#### TASK DATA

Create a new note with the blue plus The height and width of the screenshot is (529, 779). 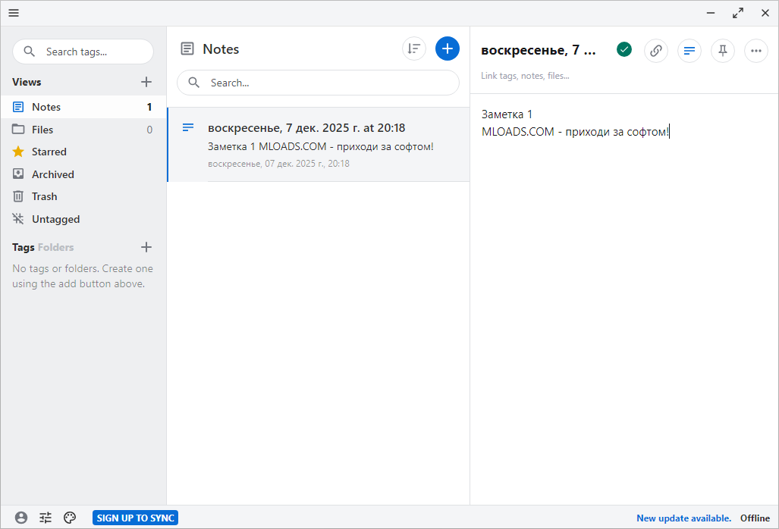click(x=447, y=48)
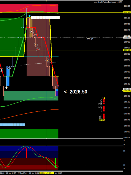Select the M15 red timeframe indicator square
This screenshot has height=175, width=131.
click(x=104, y=104)
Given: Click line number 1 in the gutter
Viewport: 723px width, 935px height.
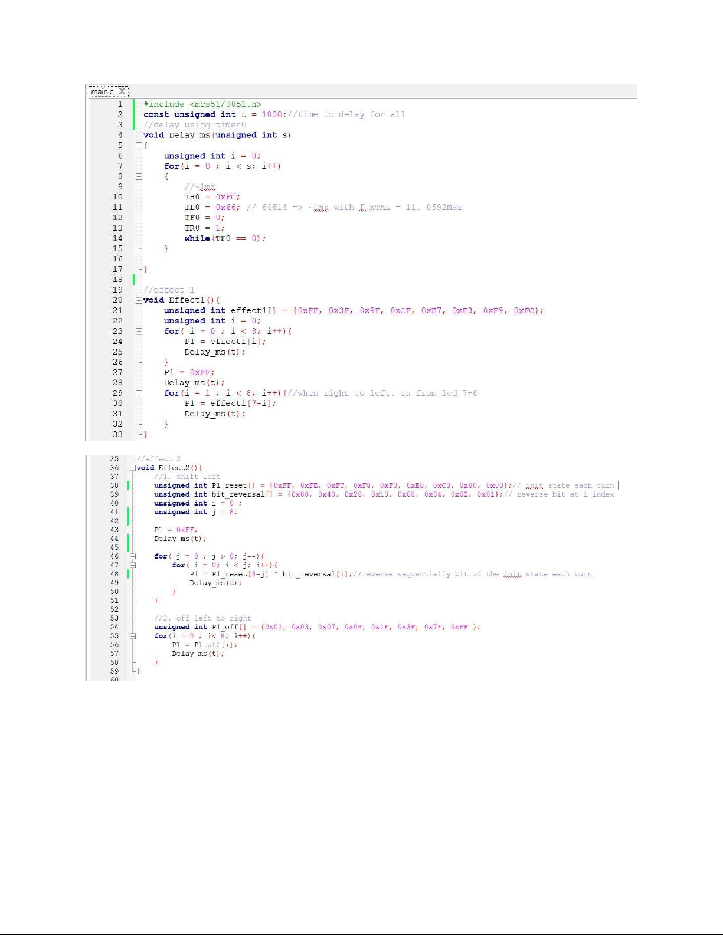Looking at the screenshot, I should 120,104.
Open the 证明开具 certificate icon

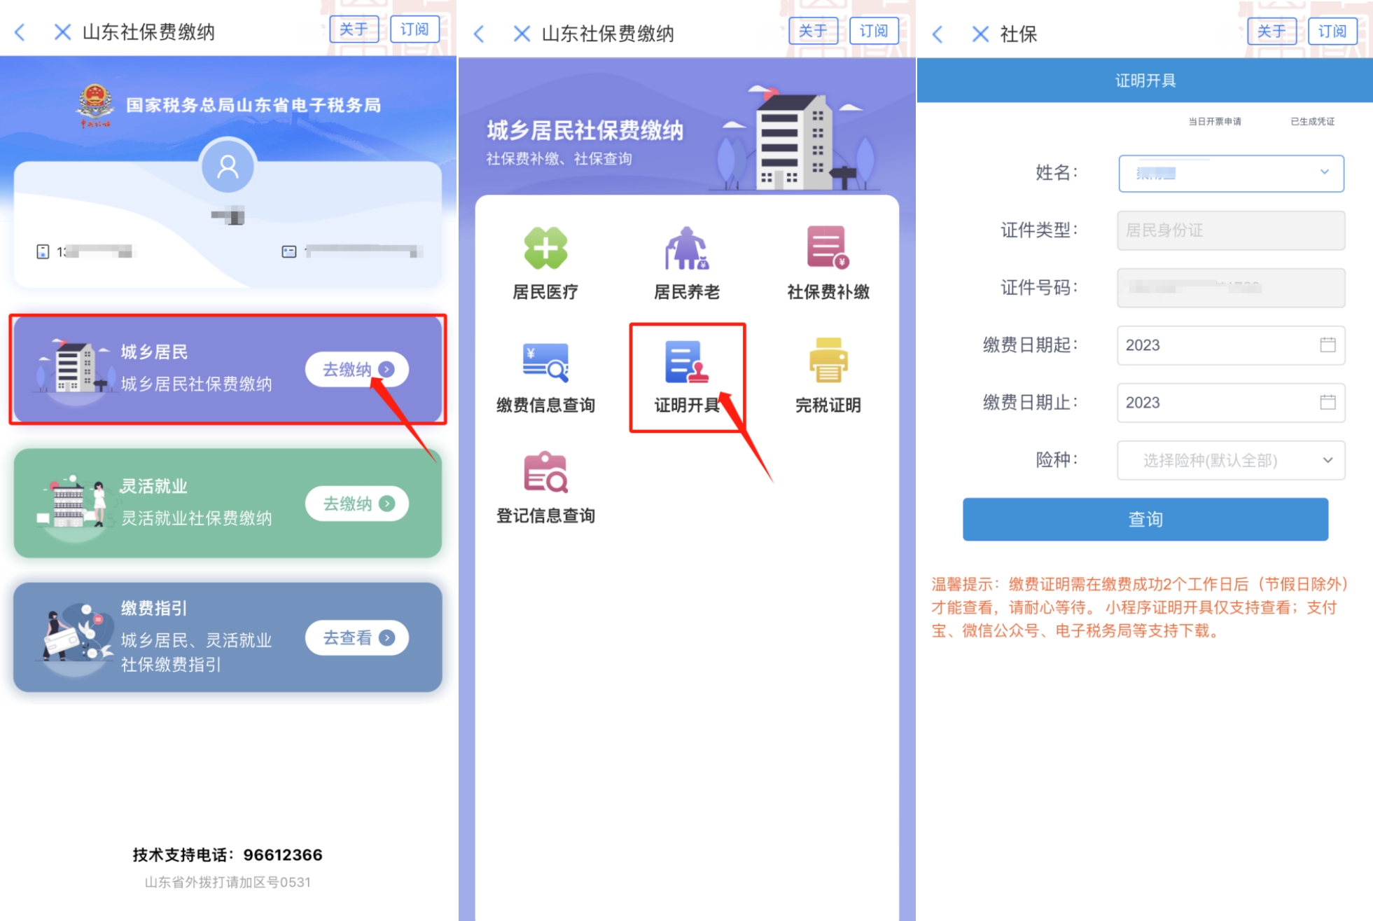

########

Could you edit everything from the line containing "Given: Click line number 1 in the gutter" down through the end of the data so that "gutter" becomes "margin" and nothing else changes? Leave the pictures out of your answer.

▶ **RESULT FOR THIS TASK**
Given: Click line number 1 in the margin
Viewport: 723px width, 935px height.
Looking at the screenshot, I should 120,104.
Open the 证明开具 certificate icon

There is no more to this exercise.